Load Libraries and Data Inspection¶
import pandas as pd
import numpy as np
import tensorflow as tf
import matplotlib.pyplot as plt
import seaborn as sns
from sklearn.preprocessing import StandardScaler, LabelEncoder
from sklearn.model_selection import train_test_split
from sklearn.metrics import confusion_matrix, accuracy_score, recall_score, f1_score, classification_report
from tensorflow.keras.models import Sequential
from tensorflow.keras.layers import Dense, InputLayer, Dropout
from tensorflow.keras.constraints import MaxNorm
from tensorflow.keras import layers
from tensorflow.keras.callbacks import EarlyStopping
from scikeras.wrappers import KerasClassifier
from sklearn.model_selection import GridSearchCV
# from collections import Counter
from tensorflow.keras.utils import to_categorical
from sklearn.compose import ColumnTransformer
df = pd.read_csv('heart_failure.csv')
print(df.shape)
df.head()
In this dataset, we will use column death_event
as our class label.
Class Distribution (death_event)¶
Only 32% of our samples failed to survive given of heart failure.

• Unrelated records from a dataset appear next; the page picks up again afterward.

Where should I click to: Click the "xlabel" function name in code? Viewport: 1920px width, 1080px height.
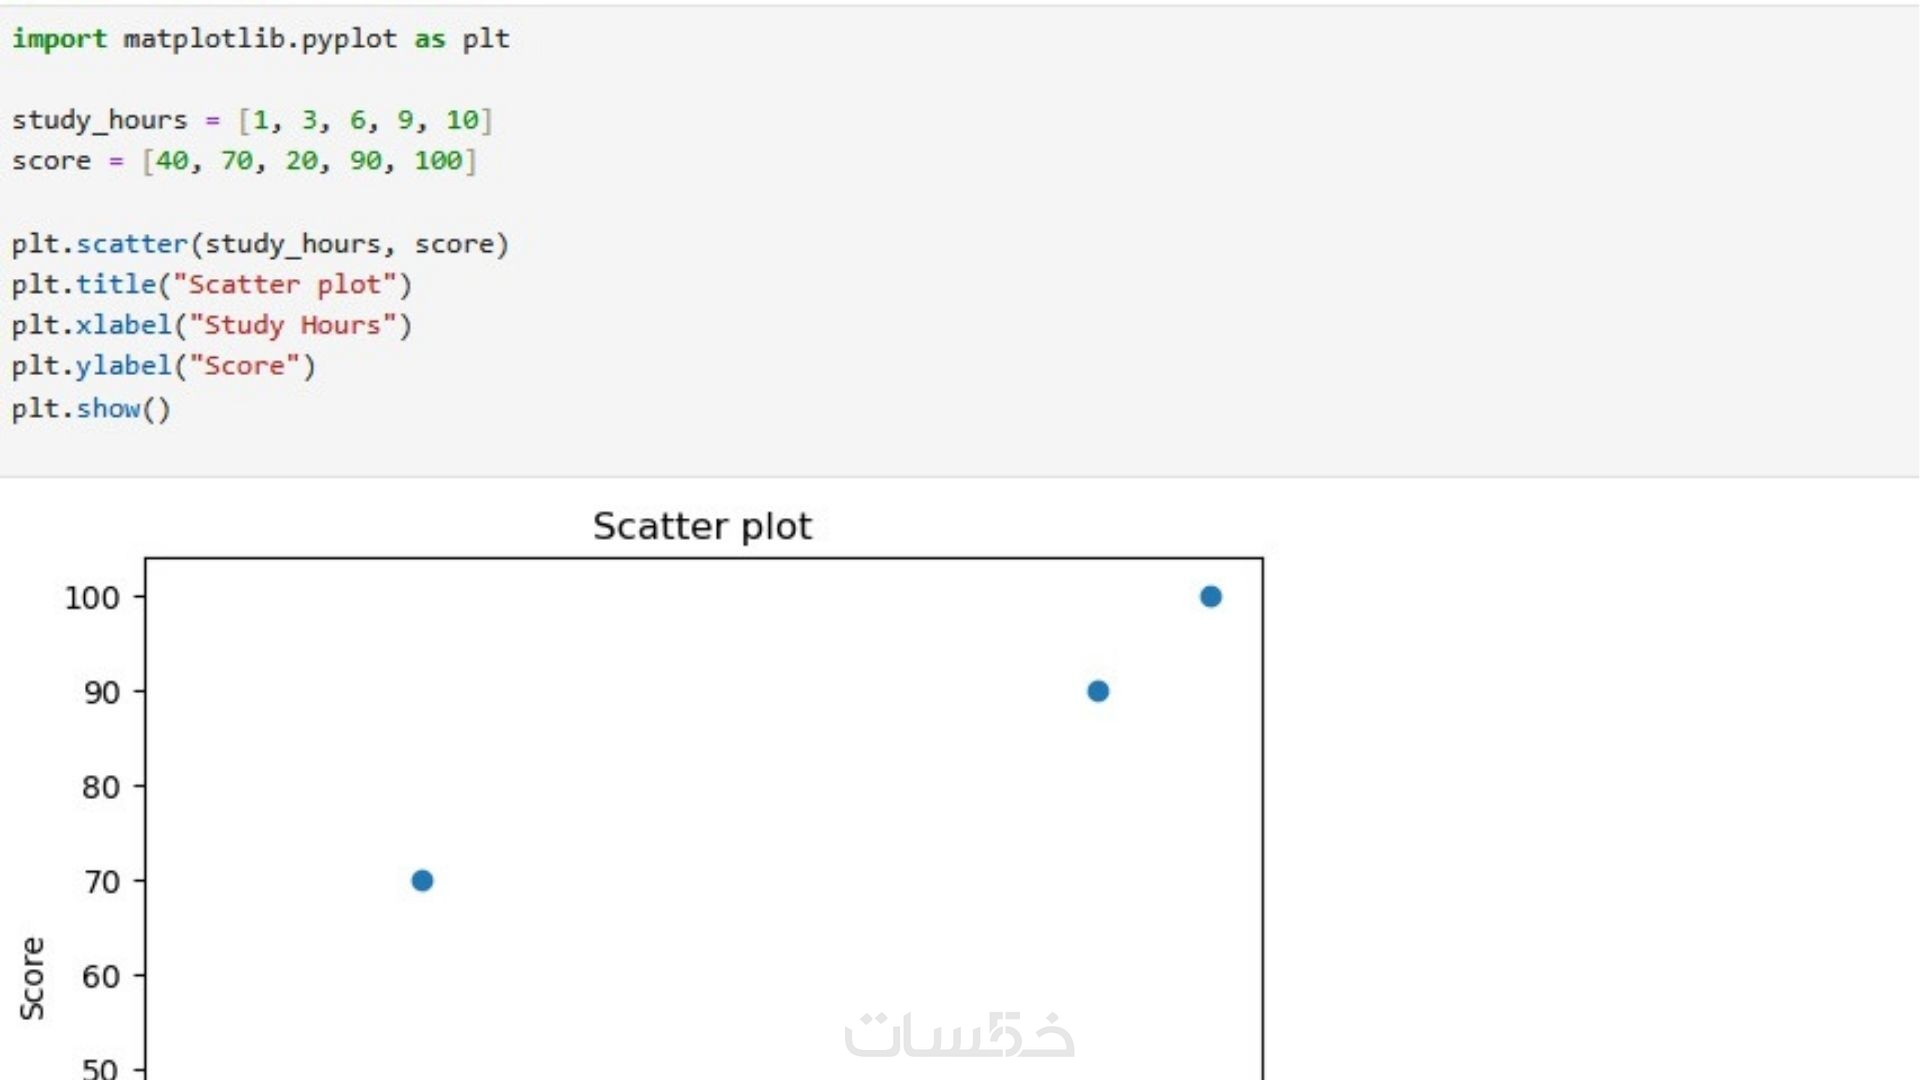(124, 326)
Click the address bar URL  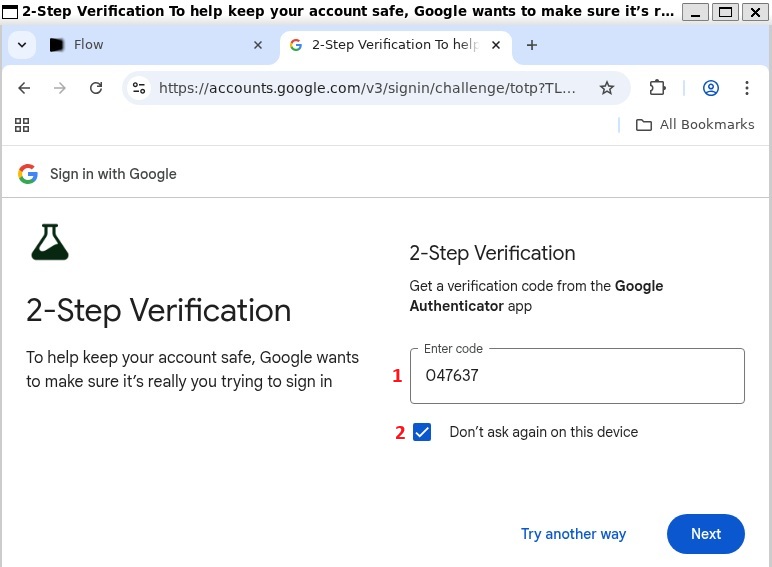click(367, 88)
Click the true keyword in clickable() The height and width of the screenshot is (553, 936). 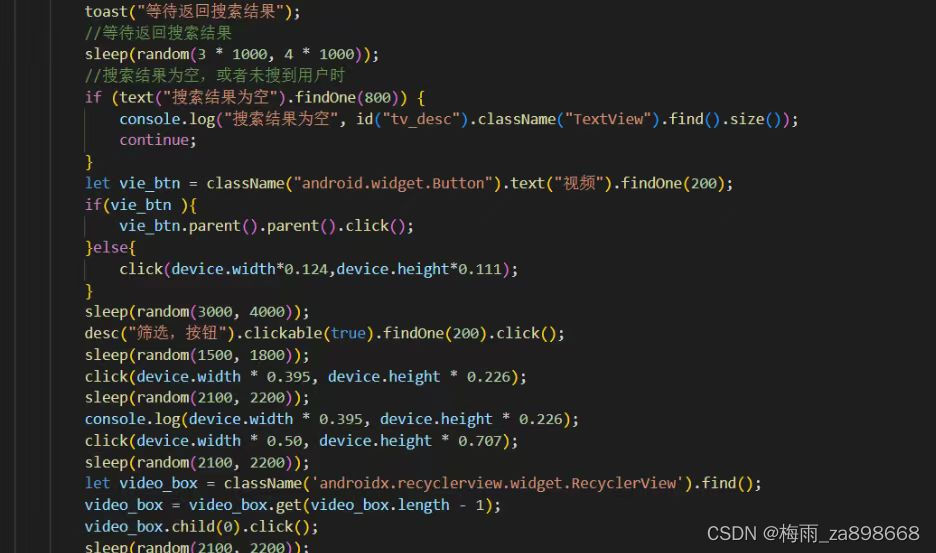coord(348,333)
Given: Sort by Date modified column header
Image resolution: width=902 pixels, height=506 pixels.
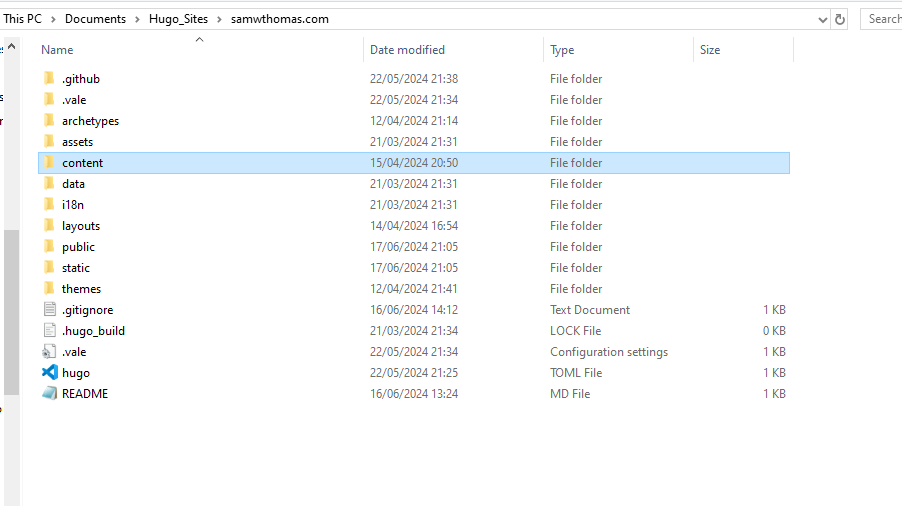Looking at the screenshot, I should click(407, 50).
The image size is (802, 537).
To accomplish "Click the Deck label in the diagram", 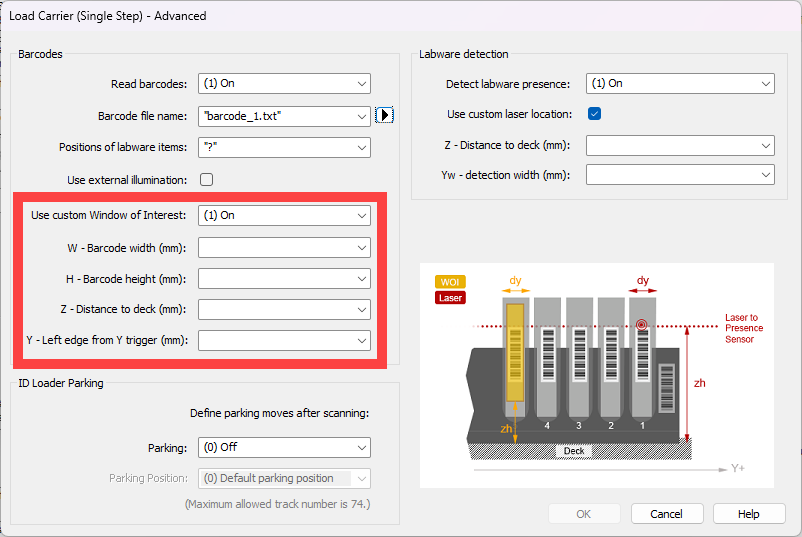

print(df['death_event'].value_counts())
# proportion
df['death_event'].value_counts() / len(df)
We have a very small and slightly imbalance dataset
. We can’t confidently use accuracy as our scoring method.
note:
For unbalance dataset we must use recall, precision and f1 for scoring.
recall:
number of correct prediction out of total Actual Positive. usecase if we need to reduce the False Negative like in cancer detection, we dont want our model to predict a person to be negative while the truth is positive.
precision:
number of positive in Actual out total Positive prediction. i.e in cases we need to reduce the False Positives like in spam detection, we dont want to predict an important mail to be a spam.
General Information¶
df.info()
Anaemia, diabets, high_blood_pressure, sex, and smoking are in ‘str’ datatype. In TensorFlow with Keras, we needs to convert all the categorical features and labels into one-hot encoding vectors.
Define X and y¶
Lets define first our class and features. One advantage of Neural Network to traditional Machine Learning algorithm is that we don’t need to do a feature selection, Neural Network learn from it’s data and adjust features weight accordingly.
y = df['death_event']
X = df.loc[:,'age':'time']
X.head(3)
One-Hot Encoding¶
One hot encode our X features. Convert categorical features (anaemia, diabets, high_blood_pressure, sex, and smoking are) to one-hot encoding vectors and assign the result back to variable X.
X = pd.get_dummies(X)
X.head(3)
Split data¶
Splitting our train and test data to 70:30 ratio.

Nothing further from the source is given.